**Extract**
10 ways to make old software run on Windows 7
Whether it’s a critical application or an old game you want to play again, the march of progress doesn’t mean you’re cut off from the past.
So what do you do to make Windows XP programs work in Windows 7? And how do you make Windows 3.1 programs or DOS apps run in Windows 7?
Follow our tips to run old software on Windows 7 and you can get your retro kicks on your ultra-modern PC.
1. Download XP mode
Most Windows software retains its compatibility with Windows 7, with the main exceptions being drivers (which you’ll want to upgrade anyway), installation programs (which have an annoying tendency to assume that any operating system they don’t recognise is old) and 32-bit applications in a 64-bit OS.
If you have the Professional, Enterprise or Ultimate edition of Windows 7, you can download XP Mode – which is really Virtual PC – for free.
Otherwise, grab Virtual PC 2007 from the same place. For an alternative, try VMWare Server (free) or Workstation (£143), from www.vmware.com/products/server. You’ll have to supply the copy of Windows yourself though, and install it from scratch.
2. Try out a compatibility mode
Short of emulation, your only option for old Windows programs is a compatibility mode. Right-click a program, choose ‘Properties’ and open the Compatibility tab. This rarely seems to work, but it’s worth a shot.
Set the program to run in compatibility mode for any of the supported OSes, which range from Windows 95 to Windows Vista, along with their service packs. The other options on this screen, including ‘Run in 256 colors’ and ‘Run in 640×480 screen resolution’ do exactly what they sound like, but are rarely useful these days.
3. Set up a dual-boot
If your software doesn’t run directly, you can set up a dual-boot system and install both operating systems. It’s not just a case of running the setup routines, though – you’ll need to install them in the right order, partition your drive and have devices that each version can use.
That modern soundcard driver won’t work on a ten-year-old operating system, even if it works the other way round. See this page for a full guide to dual-booting almost every major combination.
4. Downgrade Windows 7
If you have a lot of old software that you need to get running, you can’t simply switch into a compatibility mode to get 32-bit programs running in a 64-bit OS. They may work, but they may not.
If you get an error message when you try to run one, your only recourse is to step back yourself. Windows 7 comes with an installation disc for its 32-bit version. You lose out overall if you have more than 2GB of memory though, so don’t downgrade on a whim.

**Provided material**

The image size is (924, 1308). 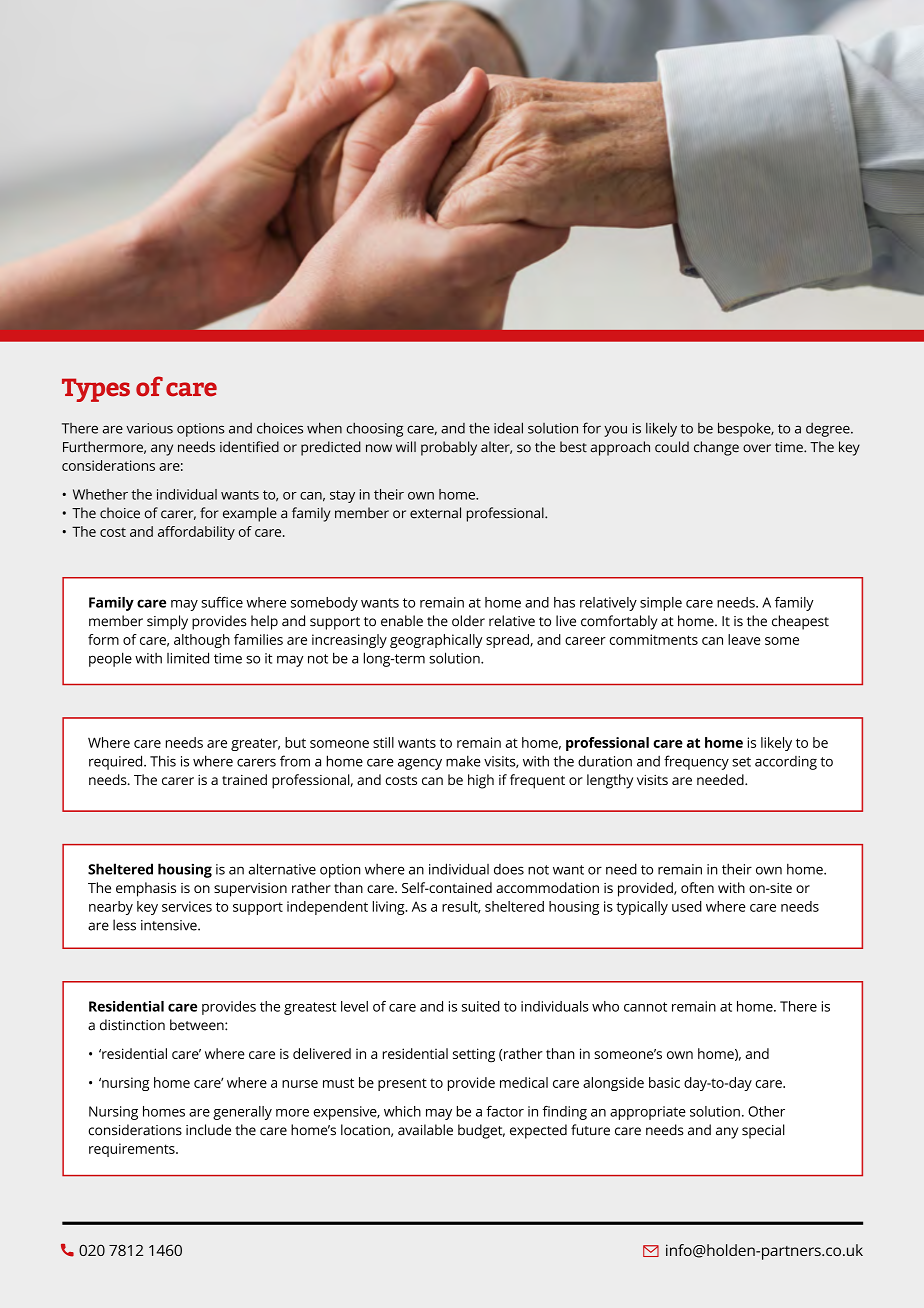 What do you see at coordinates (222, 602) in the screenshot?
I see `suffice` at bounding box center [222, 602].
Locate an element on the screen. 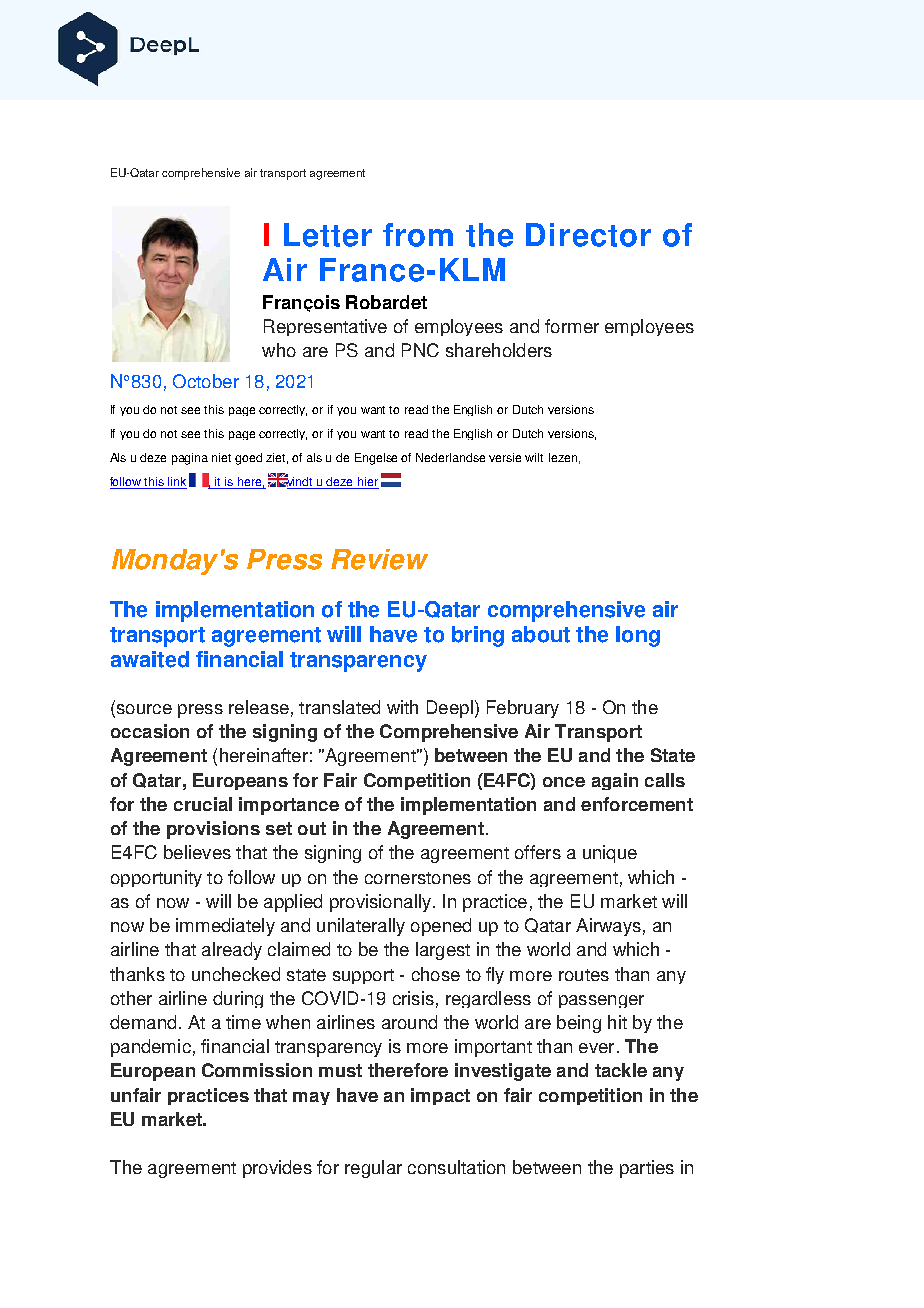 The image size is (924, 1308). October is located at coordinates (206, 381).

**Request**
In the Windows 7 article, reproduce the passage between "3. Set up a" and "every major combination.", inclusive, switching "soundcard" to "graphics card".

**Solution**
3. Set up a dual-boot
If your software doesn’t run directly, you can set up a dual-boot system and install both operating systems. It’s not just a case of running the setup routines, though – you’ll need to install them in the right order, partition your drive and have devices that each version can use.
That modern graphics card driver won’t work on a ten-year-old operating system, even if it works the other way round. See this page for a full guide to dual-booting almost every major combination.